**EXCERPTED PASSAGE:**
Using existing hash functions
Designing a hash function is a black art. As such,
it is always better to use a known good algorithm than to try and invent one. Hash
functions are similar to random number generators in many ways, and just as with
random number generators, it is easier to design a very poor hash function than
to design even a mediocre one. This tutorial will describe several good hash functions
so that you can avoid the temptation to write an ad hoc algorithm when the time
comes. We will also look at a few not so good hash functions so that you will be
able to recognize them in the real world.
Additive hash
Probably the simplest algorithm for hashing a sequence
of integral values (such as a string), is to add all of the characters together
and then force the range into something suitable for lookup with the remainder of
division. I will give an example of this algorithm only because books commonly suggest
it in their rush to get past the topic of hash functions on their way to collision
resolution methods. This algorithm is very bad:
unsigned add_hash(void *key, int len)
{
unsigned char *p = key;
unsigned h = 0;
int i;
for (i = 0; i < len; i++)
{
h += p[i];
}
return h;
}
Generally, any hash algorithm that relies primarily
on a commutitive operation will have an exceptionally bad distribution. This hash
fails to treat permutations differently, so “abc”, “cba”,
and “cab” will all result in the same hash value.
Despite the suckiness of this algorithm, the example
is useful in that it shows how to create a general hash function. add_hash
can be used to hash strings, single integers, single floating-point values, arrays
of scalar values, and just about anything else you can think of because it is always
legal to pun a simple object into an array of unsigned char and work with the individual
bytes of the object.

**PROBLEM SET:**
[1] In the entries, rewrite everything from the line with "I will pos(326,118)." to the line with "I will pos(353,15).", including both of those lines and the task text. Multiply each click coordinate in the answers by 0.9 and round to the nearest whole number, with halves rounded up.
[2] Write what comes next in the hash function tutorial, starting after its last sentence.
The tutorial on hash functions and the entries are unrelated material.

**GIVEN DATA:**

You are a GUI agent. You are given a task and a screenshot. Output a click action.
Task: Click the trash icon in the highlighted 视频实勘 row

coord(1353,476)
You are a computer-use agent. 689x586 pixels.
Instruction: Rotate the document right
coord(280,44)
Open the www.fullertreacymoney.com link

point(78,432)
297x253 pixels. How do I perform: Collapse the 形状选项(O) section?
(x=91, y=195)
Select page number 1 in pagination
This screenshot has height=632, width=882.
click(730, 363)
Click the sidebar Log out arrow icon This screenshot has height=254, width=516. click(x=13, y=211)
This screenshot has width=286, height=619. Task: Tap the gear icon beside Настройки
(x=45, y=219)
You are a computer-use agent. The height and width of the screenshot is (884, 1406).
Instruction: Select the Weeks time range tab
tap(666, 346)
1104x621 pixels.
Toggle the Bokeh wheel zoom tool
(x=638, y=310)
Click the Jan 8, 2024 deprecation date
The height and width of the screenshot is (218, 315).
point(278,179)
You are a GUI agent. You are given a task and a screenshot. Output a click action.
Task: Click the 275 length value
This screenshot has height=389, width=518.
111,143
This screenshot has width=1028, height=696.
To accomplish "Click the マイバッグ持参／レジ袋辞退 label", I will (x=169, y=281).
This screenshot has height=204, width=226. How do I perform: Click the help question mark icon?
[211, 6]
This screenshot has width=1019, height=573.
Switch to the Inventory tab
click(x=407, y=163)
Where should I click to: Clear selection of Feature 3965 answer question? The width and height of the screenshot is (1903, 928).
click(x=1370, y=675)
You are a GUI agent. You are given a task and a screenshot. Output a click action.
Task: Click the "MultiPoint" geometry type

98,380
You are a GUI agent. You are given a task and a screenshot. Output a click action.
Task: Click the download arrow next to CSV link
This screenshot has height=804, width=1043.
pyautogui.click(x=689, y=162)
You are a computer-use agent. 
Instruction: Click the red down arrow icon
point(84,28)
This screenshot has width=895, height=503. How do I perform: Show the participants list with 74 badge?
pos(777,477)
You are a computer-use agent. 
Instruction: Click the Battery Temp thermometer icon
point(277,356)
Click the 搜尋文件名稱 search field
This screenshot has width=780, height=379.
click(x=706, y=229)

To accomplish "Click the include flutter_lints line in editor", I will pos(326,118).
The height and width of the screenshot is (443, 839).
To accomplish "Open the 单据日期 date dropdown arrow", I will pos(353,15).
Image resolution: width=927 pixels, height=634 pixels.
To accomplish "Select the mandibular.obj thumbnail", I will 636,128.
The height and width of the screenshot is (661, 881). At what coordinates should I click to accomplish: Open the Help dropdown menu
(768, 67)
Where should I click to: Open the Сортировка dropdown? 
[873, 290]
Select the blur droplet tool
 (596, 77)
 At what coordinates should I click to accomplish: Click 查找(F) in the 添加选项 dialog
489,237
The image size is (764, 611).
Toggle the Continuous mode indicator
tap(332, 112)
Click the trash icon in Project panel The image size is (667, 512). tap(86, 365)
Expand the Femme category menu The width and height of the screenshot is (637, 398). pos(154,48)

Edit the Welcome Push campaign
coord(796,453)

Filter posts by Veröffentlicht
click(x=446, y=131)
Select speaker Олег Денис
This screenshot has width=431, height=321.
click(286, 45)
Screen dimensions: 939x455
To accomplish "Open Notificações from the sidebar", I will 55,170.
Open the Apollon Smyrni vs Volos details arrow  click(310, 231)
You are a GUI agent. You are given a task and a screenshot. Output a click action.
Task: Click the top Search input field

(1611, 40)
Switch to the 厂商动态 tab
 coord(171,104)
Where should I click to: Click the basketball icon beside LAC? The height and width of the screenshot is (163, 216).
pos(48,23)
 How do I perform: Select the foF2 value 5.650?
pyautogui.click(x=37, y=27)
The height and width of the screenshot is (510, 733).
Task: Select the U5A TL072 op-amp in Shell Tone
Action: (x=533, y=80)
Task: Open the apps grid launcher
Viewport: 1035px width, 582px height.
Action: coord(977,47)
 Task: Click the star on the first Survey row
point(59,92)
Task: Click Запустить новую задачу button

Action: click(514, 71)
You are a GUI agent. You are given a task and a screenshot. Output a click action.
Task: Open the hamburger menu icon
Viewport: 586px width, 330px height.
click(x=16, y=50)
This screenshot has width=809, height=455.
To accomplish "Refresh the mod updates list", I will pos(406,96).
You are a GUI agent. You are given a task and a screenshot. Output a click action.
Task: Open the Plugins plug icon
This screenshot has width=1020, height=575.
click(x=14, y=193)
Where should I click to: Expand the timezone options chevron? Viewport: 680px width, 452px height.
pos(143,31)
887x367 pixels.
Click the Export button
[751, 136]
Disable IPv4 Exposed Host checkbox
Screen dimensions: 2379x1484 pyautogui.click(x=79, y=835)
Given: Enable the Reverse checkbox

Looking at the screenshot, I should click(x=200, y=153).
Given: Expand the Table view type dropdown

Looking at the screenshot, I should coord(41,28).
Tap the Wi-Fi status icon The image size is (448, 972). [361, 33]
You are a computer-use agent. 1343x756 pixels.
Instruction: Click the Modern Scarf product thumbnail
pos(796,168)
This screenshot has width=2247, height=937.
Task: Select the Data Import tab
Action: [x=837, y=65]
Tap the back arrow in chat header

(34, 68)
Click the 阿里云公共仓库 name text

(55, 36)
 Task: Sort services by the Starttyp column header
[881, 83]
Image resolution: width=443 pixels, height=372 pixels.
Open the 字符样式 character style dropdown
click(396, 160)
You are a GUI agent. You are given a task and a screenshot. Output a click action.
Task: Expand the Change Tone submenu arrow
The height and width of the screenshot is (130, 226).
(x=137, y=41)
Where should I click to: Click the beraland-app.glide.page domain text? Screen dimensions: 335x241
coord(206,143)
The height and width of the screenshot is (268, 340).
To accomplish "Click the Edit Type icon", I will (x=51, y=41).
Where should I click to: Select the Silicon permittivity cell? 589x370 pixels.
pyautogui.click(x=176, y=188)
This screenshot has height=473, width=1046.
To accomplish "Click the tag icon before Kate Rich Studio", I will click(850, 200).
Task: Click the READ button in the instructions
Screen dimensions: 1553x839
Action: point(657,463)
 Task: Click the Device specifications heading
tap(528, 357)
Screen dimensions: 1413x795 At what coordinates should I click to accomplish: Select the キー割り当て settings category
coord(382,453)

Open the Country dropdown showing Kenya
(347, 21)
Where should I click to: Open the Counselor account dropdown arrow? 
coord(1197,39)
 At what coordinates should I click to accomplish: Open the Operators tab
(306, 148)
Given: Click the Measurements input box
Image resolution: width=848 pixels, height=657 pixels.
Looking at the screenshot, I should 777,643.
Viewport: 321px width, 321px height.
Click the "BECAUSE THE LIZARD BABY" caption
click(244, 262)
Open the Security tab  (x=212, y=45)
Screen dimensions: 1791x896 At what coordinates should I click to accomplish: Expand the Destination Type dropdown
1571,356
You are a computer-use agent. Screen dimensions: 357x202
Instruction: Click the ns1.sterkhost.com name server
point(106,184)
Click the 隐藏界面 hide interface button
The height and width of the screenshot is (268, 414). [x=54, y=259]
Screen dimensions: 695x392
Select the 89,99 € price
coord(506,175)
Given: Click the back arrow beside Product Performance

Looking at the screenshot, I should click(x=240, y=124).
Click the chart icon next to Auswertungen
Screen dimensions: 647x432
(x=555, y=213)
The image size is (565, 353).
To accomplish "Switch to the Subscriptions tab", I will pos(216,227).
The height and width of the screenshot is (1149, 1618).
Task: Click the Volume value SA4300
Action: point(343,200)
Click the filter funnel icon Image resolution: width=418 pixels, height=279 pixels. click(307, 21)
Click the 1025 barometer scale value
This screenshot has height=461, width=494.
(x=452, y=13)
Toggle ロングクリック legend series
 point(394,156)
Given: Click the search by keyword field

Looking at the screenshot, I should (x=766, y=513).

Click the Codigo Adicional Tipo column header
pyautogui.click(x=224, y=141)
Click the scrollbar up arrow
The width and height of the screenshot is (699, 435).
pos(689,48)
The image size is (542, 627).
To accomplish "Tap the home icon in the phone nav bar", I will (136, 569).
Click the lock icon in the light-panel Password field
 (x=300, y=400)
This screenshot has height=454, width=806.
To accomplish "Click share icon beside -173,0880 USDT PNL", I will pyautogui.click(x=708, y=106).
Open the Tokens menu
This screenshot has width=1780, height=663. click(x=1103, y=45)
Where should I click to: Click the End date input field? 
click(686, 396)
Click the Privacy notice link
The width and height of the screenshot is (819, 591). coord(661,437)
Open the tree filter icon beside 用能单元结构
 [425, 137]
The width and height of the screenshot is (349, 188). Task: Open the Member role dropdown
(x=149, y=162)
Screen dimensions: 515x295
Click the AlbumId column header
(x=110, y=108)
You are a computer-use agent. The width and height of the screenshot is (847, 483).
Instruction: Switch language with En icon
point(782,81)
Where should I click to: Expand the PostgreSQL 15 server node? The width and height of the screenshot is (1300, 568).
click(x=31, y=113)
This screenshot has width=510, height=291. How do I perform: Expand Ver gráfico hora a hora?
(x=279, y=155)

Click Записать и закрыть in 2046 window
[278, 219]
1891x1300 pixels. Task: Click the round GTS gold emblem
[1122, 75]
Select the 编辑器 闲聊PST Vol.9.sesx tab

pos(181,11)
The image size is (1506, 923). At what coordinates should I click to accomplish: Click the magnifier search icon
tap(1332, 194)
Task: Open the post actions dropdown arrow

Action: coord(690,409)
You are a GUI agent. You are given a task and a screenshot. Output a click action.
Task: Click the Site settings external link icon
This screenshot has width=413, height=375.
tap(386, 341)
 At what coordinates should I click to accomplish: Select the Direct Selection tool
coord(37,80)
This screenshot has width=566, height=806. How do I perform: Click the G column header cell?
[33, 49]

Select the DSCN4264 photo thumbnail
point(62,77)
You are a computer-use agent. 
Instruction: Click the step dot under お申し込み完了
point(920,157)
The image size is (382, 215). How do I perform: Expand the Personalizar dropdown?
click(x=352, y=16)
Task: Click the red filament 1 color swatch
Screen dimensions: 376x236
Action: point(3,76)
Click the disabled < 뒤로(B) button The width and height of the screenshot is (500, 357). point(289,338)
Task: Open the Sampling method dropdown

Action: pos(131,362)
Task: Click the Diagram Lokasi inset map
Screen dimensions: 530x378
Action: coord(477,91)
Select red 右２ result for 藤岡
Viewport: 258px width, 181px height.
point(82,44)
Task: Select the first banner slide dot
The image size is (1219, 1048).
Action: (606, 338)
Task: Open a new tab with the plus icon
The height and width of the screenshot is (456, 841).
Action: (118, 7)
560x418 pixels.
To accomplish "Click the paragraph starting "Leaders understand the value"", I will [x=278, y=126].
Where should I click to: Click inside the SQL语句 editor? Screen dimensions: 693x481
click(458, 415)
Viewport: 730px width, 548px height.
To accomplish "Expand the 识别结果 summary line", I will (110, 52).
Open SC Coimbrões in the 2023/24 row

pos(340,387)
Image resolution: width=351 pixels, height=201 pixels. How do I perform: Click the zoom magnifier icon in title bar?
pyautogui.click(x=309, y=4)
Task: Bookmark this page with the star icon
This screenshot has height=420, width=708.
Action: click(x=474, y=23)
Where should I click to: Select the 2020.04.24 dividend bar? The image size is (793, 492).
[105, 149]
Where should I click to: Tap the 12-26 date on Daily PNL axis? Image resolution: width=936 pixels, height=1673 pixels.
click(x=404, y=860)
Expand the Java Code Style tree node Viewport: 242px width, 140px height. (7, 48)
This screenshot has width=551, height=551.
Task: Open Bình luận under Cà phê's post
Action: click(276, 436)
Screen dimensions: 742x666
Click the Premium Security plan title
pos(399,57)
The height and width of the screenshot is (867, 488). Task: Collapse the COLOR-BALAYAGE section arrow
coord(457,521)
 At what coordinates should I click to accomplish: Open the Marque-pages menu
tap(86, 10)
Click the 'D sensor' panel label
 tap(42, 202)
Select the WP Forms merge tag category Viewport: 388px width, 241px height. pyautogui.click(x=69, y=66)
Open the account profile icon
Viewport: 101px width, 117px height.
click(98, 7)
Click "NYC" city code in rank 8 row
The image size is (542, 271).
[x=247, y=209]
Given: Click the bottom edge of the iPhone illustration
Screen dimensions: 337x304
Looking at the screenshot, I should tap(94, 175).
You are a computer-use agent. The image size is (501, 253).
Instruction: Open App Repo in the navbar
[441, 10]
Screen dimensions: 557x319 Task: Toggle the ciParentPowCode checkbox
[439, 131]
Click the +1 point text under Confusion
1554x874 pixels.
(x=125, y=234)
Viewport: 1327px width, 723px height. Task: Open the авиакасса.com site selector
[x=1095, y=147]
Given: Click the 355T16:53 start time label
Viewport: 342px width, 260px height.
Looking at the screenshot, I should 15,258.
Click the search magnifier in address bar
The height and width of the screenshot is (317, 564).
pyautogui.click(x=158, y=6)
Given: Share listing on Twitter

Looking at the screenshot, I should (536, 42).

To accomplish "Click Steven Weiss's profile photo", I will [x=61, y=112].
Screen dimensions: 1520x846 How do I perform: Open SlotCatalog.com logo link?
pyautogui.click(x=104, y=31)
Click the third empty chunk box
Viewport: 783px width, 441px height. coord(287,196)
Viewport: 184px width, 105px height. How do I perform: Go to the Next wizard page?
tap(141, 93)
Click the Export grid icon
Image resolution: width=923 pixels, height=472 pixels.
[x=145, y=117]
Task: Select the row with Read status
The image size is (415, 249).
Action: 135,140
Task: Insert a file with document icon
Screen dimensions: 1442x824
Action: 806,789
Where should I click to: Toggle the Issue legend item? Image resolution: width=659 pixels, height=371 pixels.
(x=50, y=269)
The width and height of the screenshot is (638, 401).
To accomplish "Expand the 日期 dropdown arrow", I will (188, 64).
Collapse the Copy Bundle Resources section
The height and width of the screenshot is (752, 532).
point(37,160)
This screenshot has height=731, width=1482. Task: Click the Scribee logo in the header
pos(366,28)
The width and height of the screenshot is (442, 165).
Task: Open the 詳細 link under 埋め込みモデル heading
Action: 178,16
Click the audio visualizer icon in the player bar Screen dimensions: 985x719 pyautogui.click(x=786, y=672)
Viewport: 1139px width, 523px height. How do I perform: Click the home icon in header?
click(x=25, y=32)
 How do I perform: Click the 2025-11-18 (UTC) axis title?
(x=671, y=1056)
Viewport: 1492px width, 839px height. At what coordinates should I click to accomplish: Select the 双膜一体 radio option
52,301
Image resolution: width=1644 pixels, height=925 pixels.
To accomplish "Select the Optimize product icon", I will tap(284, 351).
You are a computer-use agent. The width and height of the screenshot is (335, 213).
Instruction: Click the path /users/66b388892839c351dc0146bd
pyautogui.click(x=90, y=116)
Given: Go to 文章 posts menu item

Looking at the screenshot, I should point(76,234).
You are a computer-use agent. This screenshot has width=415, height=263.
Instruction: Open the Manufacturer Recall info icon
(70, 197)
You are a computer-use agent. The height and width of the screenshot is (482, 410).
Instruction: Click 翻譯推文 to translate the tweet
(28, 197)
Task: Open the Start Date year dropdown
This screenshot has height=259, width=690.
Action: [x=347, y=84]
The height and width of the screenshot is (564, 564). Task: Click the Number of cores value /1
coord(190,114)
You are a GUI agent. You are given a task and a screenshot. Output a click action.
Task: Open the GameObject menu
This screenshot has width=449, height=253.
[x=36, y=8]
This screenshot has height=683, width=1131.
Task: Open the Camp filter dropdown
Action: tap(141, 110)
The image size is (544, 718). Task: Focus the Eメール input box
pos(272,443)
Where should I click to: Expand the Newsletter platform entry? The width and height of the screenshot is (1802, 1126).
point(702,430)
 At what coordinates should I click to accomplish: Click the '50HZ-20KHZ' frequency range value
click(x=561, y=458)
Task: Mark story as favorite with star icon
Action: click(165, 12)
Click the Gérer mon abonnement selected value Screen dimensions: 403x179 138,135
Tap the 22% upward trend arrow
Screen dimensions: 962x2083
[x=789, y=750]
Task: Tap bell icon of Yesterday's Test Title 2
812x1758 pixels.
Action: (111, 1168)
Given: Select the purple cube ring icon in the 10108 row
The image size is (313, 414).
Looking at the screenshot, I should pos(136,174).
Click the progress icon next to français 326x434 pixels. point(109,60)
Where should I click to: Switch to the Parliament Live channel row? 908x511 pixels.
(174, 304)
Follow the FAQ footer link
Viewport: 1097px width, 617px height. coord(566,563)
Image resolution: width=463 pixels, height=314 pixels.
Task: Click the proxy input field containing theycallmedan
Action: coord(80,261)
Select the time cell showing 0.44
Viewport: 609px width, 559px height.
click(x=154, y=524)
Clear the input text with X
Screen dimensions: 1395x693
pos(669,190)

**RESULTS OF THE EXERCISE:**
[1]
To accomplish "Click the include flutter_lints line in editor", I will pos(293,106).
The height and width of the screenshot is (443, 839).
To accomplish "Open the 单据日期 date dropdown arrow", I will pos(318,14).

[2]
XOR hash
The XOR hash is another algorithm commonly suggested
by textbooks. Instead of adding together the bytes of an object as the additive
hash does, the XOR hash repeatedly folds the bytes together to produce a seemingly
random hash value:
unsigned xor_hash(void *key, int len)
{
unsigned char *p = key;
unsigned h = 0;
int i;
for (i = 0; i < len; i++)
{
h ^= p[i];
}
return h;
}
Unfortunately, this algorithm is too simple to work
properly on most input data. The internal state, the variable h,
is not mixed nearly enough to come close to achieving avalanche, nor is a single
XOR effective at permuting the internal state, so the resulting distribution, while
better than the additive and multiplicative hashes, is still not very good.
Rotating hash
unsigned rot_hash(void *key, int len)
{
unsigned char *p = key;
unsigned h = 0;
int i;
for (i = 0; i < len; i++)
{
h = (h << 4) ^ (h >> 28) ^ p[i];
}
return h;
}
The rotating hash is identical to the XOR hash except
instead of simply folding each byte of the input into the internal state, it also
performs a fold of the internal state before combining it with the each byte of
the input. This extra mixing step is enough to give the rotating hash a much better
distribution. Much of the time, the rotating hash is sufficient, and can be considered
the minimal acceptable algorithm. Notice that with each improvement, the internal
state is being mixed up more and more. This is a key element in a good hash function.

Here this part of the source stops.